I'll join you in the fight against weak hashes.
OWASP has a Password Storage Cheat Sheet (https://www.owasp.org/index.php/Password_Storage_Cheat_Sheet) with some guidance; they recommend 64,000 PBKDF2 iterations minimum as of 2012, doubling every two years (i.e. 90,510 in 2012).
Note that a storing a long, cryptographically random salt per-userid is always basic.
Note that having a widely variable per-userid number of iterations and storing the number of iterations along with the salt will add some complexity to cracking software, and may help preclude certain optimizations. For instance, "bob" gets encrypted with 135817 iterations, while "alice" uses 95,121 iterations, i.e. perhaps a minimum of(90510 + RAND(90510)) for 2013.
Note also that all of this is useless if users are allowed to choose weak passwords like "password", "Password1!", "P#$$w0rd", and "P#$$w0rd123", all of which will be found by rules based dictionary attacks very quickly indeed (the latter is simply "password" with the following rules: uppercase first letter, 1337-speak, add a three digit number to the end). Take a basic dictionary list (phpbb, for a good, small starter wordlist) and apply rules like this to it, and you'll crack a great many passwords where people try "clever" tricks.
Therefore, when checking new passwords, don't just apply "All four of upper, lower, number, digit, at least 11 characters long", since "P#$$w0rd123" complies with this seemingly very tough rule. Instead, use that basic dictionary list and see if basic rules would crack it (it's a lot simpler than actually trying a crack - you can lower-case your list and their word, and then simply write code like "if the last 4 characters are a common year, check all but the last four characters against the wordlist", and "if the last 3 characters are digits, check all but the last 3 characters against the wordlist" and "check all but the last two characters against the wordlist" and "De-1337 the password - turn #'s into a, 3 into e, and so on, and then check it against the wordlist and try those other rules too."
As far as passphrases go, in general are a great idea, particularly if some other characters are added to the middle of words, but if and only if they're long enough, since you're giving up a lot of possible combinations.
Note that modern machines with GPU's are up to the tens of billions of hash iterations (MD5, SHA1, SHA-256, SHA-512, etc.) per second, even in 2012. As far as word combination "correct horse battery staple" type passwords, this one is at best a very modest password- it's only 4 all lower case English words of length 7 or less with spaces. So, if we go looking for XKCD style passwords with an 18 billion guess a second setup: A modern small american english dictionary has: 6k words of length 5 or less 21k words of length 7 or less 36k words of length 9 or less 46k words of length 11 or less 49k words of length 13 or less
With an XKCD style passphrase, and without bothering to filter words by popularity ("correct" vs. "chair's" vs. "dumpier" vs. "hemorrhaging") we have 21k^4, which is only about 2E17 possibilities. With the 18 billion/sec setup (a single machine with 8 GPU's if we're facing a single SHA1 iteration), that's about 4 months to exhaustively search the keyspace. If we had ten such setups, that's about two weeks. If we excluded unlikely words like "dumpier", that's a lot faster for a quick first pass.

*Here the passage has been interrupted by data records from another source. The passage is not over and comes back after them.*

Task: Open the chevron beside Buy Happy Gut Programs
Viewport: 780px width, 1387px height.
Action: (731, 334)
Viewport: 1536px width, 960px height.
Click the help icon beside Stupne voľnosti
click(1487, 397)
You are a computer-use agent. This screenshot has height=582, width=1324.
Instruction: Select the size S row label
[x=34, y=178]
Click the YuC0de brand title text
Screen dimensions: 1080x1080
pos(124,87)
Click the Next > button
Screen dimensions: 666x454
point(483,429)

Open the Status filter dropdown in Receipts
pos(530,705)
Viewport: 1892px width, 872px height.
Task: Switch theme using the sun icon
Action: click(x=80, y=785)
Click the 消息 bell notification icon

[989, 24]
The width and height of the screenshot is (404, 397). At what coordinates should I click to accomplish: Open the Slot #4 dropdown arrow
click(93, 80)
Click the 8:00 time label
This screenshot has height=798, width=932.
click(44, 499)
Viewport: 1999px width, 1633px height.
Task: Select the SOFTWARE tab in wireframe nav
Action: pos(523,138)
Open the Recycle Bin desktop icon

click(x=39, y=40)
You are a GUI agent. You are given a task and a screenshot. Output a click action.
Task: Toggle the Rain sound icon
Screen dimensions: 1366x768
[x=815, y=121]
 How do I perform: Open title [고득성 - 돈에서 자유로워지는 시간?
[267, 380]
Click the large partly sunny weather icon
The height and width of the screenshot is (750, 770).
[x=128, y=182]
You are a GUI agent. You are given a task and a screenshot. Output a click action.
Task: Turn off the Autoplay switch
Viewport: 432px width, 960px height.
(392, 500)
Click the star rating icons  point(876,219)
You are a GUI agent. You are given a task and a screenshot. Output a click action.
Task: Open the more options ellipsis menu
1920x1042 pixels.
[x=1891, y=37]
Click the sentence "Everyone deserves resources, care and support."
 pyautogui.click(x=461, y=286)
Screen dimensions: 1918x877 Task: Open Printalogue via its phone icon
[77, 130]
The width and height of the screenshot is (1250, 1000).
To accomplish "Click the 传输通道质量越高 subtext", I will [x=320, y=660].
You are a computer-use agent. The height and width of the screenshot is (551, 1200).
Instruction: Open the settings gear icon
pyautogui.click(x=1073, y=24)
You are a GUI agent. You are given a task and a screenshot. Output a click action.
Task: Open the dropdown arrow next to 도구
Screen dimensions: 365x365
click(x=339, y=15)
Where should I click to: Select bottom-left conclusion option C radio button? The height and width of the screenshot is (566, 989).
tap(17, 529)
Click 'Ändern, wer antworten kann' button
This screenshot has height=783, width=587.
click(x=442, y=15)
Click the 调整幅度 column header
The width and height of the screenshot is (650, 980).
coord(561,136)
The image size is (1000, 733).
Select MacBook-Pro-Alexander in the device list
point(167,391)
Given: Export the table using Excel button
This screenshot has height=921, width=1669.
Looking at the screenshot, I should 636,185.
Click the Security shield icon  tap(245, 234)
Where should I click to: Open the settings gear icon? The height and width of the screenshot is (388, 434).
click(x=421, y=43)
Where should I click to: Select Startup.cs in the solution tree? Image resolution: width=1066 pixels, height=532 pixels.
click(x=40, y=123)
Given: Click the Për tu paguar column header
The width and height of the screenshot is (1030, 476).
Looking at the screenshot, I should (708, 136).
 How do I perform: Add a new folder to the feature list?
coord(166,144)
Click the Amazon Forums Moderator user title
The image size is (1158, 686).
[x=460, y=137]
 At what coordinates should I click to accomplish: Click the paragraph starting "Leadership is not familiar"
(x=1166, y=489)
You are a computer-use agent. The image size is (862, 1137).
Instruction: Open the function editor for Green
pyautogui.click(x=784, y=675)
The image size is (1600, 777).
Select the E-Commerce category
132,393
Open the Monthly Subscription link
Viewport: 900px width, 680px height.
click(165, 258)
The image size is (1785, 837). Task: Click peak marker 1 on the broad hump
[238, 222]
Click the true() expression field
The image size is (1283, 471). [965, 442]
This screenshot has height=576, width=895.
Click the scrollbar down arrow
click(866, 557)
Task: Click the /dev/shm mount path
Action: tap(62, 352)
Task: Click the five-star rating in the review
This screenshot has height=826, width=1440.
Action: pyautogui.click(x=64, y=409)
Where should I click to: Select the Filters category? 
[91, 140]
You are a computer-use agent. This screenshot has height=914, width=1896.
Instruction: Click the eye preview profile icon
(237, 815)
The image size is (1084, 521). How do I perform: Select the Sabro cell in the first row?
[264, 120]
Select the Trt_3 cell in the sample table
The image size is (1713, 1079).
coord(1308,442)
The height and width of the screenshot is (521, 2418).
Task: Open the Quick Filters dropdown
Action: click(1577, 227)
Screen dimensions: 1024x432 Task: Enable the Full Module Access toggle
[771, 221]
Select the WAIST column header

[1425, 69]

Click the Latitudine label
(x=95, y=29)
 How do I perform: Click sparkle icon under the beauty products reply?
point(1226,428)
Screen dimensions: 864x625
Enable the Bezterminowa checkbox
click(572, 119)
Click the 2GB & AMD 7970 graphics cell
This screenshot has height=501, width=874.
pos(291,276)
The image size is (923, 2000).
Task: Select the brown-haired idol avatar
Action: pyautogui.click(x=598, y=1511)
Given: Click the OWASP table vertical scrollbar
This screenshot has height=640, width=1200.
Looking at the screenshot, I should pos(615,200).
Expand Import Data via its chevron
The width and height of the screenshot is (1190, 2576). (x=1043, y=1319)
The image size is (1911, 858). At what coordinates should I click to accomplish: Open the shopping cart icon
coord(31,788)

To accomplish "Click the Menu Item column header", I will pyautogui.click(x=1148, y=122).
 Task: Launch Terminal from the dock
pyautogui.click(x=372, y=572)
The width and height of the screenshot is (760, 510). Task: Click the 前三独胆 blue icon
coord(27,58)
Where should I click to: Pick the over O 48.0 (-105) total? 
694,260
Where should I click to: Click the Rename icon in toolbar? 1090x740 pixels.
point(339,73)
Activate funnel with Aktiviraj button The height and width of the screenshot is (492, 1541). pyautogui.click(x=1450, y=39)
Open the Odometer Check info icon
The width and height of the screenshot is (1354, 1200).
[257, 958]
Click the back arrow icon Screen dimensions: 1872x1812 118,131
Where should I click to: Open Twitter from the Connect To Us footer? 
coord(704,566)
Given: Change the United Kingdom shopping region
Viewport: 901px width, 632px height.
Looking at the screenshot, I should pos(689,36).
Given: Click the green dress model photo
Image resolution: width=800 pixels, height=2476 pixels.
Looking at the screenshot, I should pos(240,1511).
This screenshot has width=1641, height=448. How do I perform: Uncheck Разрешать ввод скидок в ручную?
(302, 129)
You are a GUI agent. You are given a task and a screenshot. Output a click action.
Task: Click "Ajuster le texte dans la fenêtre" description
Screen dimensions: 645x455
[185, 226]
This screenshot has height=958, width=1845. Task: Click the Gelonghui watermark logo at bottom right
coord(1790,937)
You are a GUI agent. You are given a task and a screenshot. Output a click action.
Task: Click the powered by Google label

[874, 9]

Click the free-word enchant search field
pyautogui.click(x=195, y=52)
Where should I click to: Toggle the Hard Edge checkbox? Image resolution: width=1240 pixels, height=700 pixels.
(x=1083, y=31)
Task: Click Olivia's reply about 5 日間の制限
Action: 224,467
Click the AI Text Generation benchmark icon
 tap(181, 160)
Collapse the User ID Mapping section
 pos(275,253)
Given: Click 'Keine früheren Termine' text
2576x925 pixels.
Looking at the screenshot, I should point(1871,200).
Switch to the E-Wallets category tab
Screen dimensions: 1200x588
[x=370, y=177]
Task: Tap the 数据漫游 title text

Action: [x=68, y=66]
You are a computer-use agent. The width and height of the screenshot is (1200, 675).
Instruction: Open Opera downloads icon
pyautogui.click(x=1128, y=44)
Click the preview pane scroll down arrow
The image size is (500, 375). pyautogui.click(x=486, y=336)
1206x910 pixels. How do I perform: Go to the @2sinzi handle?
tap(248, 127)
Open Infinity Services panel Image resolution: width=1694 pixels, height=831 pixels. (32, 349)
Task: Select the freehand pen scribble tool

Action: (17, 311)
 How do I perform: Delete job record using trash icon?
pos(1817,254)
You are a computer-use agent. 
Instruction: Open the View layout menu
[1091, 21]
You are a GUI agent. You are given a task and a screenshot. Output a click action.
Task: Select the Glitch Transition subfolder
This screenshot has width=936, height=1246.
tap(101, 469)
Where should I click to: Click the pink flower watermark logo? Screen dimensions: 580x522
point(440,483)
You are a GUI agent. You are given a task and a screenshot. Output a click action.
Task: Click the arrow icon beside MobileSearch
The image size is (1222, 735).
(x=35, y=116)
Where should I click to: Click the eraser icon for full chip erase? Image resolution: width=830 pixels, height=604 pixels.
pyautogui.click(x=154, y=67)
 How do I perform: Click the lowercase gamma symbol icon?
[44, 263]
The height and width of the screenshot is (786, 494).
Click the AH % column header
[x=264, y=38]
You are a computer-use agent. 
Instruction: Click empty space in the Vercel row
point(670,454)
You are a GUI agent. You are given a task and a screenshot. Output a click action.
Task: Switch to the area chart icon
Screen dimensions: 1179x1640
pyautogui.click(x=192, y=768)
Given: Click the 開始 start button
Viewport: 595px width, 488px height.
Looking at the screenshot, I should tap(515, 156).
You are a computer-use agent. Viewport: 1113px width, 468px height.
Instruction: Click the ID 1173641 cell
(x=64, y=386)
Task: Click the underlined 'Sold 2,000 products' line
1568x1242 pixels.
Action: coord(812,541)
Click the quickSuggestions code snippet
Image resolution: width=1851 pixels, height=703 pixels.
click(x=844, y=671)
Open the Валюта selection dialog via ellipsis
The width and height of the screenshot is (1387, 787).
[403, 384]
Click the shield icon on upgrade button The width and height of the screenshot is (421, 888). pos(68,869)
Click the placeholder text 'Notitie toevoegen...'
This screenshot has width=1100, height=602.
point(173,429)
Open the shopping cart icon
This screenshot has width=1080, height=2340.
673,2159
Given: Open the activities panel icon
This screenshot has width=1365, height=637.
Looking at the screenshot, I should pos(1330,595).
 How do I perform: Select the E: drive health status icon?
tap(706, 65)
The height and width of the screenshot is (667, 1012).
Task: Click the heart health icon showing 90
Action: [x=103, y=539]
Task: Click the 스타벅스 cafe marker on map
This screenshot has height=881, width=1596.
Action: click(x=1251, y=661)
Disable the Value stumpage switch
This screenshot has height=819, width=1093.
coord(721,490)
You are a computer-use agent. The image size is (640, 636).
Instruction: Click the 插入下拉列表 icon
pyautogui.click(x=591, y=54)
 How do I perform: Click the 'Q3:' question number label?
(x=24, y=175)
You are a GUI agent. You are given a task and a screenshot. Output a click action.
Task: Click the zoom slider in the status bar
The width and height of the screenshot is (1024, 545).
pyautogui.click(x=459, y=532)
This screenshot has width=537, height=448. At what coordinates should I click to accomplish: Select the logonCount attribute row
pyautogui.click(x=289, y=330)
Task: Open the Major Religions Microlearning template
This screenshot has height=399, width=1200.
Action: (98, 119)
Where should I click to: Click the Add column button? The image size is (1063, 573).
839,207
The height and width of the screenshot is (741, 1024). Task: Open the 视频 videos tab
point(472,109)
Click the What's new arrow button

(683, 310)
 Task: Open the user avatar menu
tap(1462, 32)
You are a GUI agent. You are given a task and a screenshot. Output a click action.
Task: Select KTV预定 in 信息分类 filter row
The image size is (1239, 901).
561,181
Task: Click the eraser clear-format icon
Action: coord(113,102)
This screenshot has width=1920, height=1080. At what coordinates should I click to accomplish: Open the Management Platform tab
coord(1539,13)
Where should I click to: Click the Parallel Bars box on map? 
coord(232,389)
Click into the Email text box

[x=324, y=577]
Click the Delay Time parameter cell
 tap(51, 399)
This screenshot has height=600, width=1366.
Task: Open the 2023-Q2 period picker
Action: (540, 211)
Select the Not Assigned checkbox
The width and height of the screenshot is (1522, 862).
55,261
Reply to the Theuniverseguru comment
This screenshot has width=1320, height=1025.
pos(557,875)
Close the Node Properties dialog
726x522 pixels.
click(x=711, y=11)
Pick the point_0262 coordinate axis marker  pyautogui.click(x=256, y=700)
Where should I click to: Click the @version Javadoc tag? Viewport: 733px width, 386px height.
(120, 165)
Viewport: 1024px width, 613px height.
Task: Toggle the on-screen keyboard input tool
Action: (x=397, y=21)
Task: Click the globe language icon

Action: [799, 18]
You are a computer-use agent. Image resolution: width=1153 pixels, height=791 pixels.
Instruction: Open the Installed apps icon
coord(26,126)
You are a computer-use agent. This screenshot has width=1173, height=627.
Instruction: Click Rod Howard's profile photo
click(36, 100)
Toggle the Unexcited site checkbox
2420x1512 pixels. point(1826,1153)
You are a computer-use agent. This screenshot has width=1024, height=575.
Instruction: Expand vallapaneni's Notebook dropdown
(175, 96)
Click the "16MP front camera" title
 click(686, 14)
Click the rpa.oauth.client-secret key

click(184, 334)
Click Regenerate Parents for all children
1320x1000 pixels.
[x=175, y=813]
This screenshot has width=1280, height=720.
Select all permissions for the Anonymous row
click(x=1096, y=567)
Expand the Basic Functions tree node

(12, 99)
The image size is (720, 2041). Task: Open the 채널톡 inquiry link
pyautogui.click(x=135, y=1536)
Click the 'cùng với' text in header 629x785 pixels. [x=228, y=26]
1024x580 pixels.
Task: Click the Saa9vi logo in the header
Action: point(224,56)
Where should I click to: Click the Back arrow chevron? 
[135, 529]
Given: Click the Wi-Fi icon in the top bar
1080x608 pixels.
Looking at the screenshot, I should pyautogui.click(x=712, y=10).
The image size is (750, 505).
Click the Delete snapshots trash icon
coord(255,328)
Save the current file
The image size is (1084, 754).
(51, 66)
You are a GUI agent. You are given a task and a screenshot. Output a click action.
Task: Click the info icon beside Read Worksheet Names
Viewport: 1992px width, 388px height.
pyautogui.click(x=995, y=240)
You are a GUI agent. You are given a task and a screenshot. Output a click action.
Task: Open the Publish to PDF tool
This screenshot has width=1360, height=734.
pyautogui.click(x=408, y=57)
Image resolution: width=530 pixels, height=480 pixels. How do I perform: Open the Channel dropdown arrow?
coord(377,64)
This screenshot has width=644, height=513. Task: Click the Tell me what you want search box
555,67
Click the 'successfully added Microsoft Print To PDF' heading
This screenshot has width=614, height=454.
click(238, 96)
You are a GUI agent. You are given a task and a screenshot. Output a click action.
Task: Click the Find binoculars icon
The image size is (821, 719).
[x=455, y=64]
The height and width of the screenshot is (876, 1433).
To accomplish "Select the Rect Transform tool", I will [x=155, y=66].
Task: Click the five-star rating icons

Now, if you get words out of a "huge" linux american english wordlist, like "Balsamina" or "Calvinistically" (both chosen by using the "go to row" feature", then we'd have 30k words of length 5 or less 115k words of length 7 or less 231k words of length 9 or less 317k words of length 11 or less 362k words of length 13 or less
Even with the 7 length max limit, with this huge dictionary as a base and randomly chosen words, we have 115k^4 ~= 1.8E20 possibilities, or about 12 years if the setup is kept up to date (doubling in power every 18 months). This is extremely similar to a 13 character, lower case + number only password. "300 years" is what most estimates will tell you, but they fail to take Moore's Law into account.